5 Tips For Getting Your Park Ready For Opening Day

How to be prepared for opening day for a seasonal park

3/15/2019 Best Practices

If you operate a seasonal park, the weeks and months leading up to your opening day are no doubt an extremely busy time as you prepare to welcome your first group of guests. Here are a few extra tips to help you get ready:

1. Do a “first impressions” reality check. Pretend you’re a first-time visitor as you enter your park. What are your honest first impressions? Is your signage easy to read and well-maintained? How about your landscaping? Does it need any extra TLC? And how about the entrance to your office? Does it send a clear message that guests are welcome here? Pre-opening is a great time to make any tweaks that can turn a good first impression into a great one.

2. Head off any potential problems with utilities. Test every faucet, hose bib, electrical connection and outlet to ensure they’re in good working order. While you’re at it, check your wi-fi strength and coverage, cable or satellite TV service and any equipment guests may use such as washers and dryers.

3. Check your pedestals for reverse polarity. This is a potentially dangerous situation that occurs when the hot and neutral wires in an electrical circuit become switched and can create a shock hazard. Reverse polarity can also be introduced into your electrical distribution system through a guest’s RV, but if you know your pedestals are OK, it will be easier to start pinpointing which RV is causing the problem.

Before his season begins, Michael Hobby, CPO, OHC, owner of ARVC member-park Moon Landing RV Park & Marina in Cross Hill, S.D., uses a 50 AMP RV site circuit tester to check every one of his pedestals. “It’s cheap insurance,” he says. “In a park you have literally hundreds of outlets and you have hundreds of opportunities for something to go wrong.” Whenever Hobby’s maintenance team finds any issues, he brings in a licensed electrician to repair them. Learn more about reverse polarity here.

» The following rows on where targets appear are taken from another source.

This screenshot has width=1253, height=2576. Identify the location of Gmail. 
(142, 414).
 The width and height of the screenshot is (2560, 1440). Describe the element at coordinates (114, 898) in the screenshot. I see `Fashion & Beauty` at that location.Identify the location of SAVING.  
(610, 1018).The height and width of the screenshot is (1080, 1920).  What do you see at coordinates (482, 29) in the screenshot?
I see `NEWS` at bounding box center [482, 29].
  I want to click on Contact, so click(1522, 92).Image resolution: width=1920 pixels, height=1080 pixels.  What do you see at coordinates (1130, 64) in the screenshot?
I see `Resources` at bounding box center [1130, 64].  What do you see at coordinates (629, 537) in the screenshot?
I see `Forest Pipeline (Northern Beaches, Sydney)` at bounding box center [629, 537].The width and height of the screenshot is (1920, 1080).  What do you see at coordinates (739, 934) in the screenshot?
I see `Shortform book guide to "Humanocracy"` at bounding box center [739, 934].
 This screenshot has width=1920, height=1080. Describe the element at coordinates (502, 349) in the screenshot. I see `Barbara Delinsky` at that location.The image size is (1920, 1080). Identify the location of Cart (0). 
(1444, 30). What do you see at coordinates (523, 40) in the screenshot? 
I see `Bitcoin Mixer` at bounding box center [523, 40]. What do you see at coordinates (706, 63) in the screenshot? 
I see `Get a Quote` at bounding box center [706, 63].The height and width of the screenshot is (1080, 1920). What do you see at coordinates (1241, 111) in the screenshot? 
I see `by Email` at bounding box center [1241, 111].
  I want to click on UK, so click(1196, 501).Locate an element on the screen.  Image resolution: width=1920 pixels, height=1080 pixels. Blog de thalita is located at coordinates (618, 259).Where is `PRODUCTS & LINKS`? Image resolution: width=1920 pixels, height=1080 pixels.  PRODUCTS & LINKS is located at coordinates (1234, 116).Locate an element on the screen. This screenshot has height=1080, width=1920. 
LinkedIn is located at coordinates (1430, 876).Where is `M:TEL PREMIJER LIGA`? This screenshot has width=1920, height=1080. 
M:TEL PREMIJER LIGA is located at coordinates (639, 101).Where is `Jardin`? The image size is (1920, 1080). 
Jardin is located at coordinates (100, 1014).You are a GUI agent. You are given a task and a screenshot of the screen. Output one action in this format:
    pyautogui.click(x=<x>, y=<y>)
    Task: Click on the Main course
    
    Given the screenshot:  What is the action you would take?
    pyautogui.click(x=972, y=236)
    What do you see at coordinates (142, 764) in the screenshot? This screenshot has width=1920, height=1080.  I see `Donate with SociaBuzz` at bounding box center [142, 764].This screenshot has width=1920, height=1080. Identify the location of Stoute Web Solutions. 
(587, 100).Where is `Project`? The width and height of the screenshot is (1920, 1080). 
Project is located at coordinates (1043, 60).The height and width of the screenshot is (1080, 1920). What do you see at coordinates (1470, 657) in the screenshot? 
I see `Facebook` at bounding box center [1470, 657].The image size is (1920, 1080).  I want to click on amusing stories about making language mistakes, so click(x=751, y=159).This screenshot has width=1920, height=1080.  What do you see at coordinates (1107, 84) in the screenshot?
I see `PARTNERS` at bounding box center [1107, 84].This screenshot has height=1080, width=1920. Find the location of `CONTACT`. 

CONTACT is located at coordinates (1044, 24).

4. Make a list of things guests have given negative feedback on. Prioritize them, then address as many of them as you realistically can. Returning guests will notice these changes and appreciate your efforts.

5. Check out your recreational equipment. Make sure all of the balls, nets and other equipment you need for of your recreational activities are in good condition or determine if it’s time to repair or replace them.


Your Hard Work Will Pay Off
Taking care of these issues before your park opens will give you more valuable time for your guests.

Jim Button, OHE, has owned ARVC member-park Evergreen Campsites & Resort in Wild Rose, Wis. for more than 20 years, so he’s been through a lot of opening seasons. “The single most important lesson is that getting ready for the season is equivalent to getting your home ready for a special event,” he says. “We put in the time to make the campground look pristine and well maintained so we can focus our energies during the summer on our camper experience.”